Above we see what would happen if an electron went in between two plates, one being positive and one being negative. We see that the electron would slowly go toward the positive plate and go away from the negative plate. On the right we see a dipole with two charges on it, and arrows illustrating an electric field. The dipole would want to straighten out since the field would cause the positive charge to go right and the negative charge to go left.

Here are a few equations we derived for torque. We found that the sum of torque is the cross product between the dipole moment vector and the electric field vector. On the bottom right we have some equations for work.

The above picture illustrates what we thought the program provided by Professor Mason would do ( in red ) and the correct path those vectors should take (in green).
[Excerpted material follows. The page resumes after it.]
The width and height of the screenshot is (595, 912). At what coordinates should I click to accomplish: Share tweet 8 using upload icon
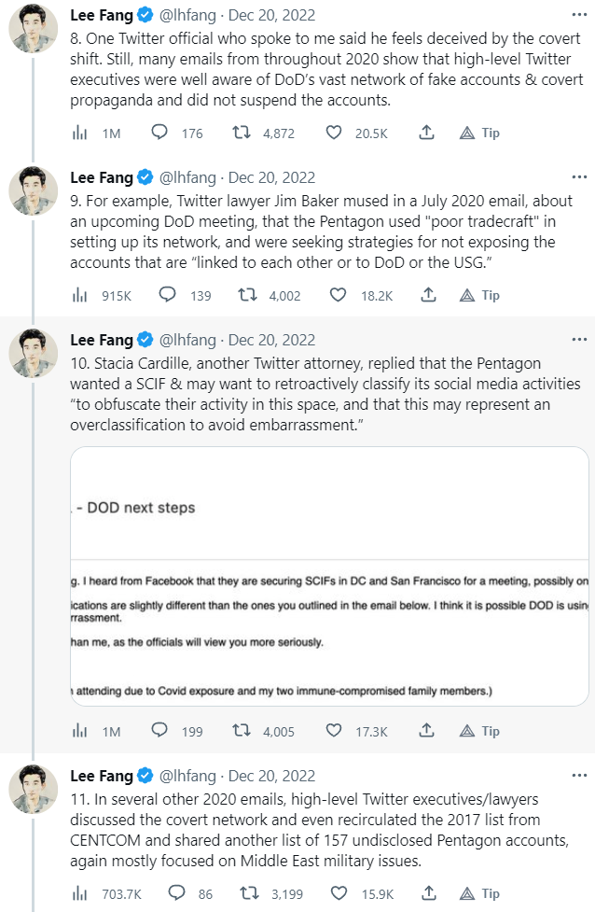(x=427, y=133)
There is a positive charge (red small circle) and a negative charge (green small circle).

The picture above is the program Professor Mason provided modified to show how the field should look in 3 dimensions. The original program, prior to adding the Z axis, would draw the orange arrows.

The picture above shows the flow of the electric field between a positive and negative charge. Professor Mason added the blue negative charge to our illustration, and on the bottom right we show what affect that would have. The two negative charges would repulse one another.

First we found the units for flux in the top right corner then we determined the normal vectors for the objects drawn.

In the picture above we calculate flux on a box. In 3 dimensions it was hard to illustrate so we opened the box up. 4 of the sides of the box were parallel with the electric field so flux would be zero. We also see that the two sides affected by the field, colored in green, would cancel each other out, meaning that the total flux of the box would be zero.